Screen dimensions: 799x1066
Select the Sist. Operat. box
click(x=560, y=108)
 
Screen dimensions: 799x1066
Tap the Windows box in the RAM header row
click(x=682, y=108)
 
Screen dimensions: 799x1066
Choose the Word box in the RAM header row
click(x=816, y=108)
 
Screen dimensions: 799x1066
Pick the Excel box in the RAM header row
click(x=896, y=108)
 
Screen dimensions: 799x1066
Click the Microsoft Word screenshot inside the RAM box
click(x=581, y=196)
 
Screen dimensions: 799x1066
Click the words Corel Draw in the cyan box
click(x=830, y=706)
■ ■ ■ ■ ■
**Exercise instructions**
Begin at the start of the records and stop after the line that contains "click(x=581, y=196)", including that line. Write those lines out again with every click coordinate scaled by 2.5 and rounded to a whole number (halves round up), leaving all other text and numbers unchanged.

**Expected answer**
Screen dimensions: 799x1066
Select the Sist. Operat. box
click(x=1400, y=270)
 
Screen dimensions: 799x1066
Tap the Windows box in the RAM header row
click(x=1705, y=270)
 
Screen dimensions: 799x1066
Choose the Word box in the RAM header row
click(x=2040, y=270)
 
Screen dimensions: 799x1066
Pick the Excel box in the RAM header row
click(x=2240, y=270)
 
Screen dimensions: 799x1066
Click the Microsoft Word screenshot inside the RAM box
click(x=1453, y=490)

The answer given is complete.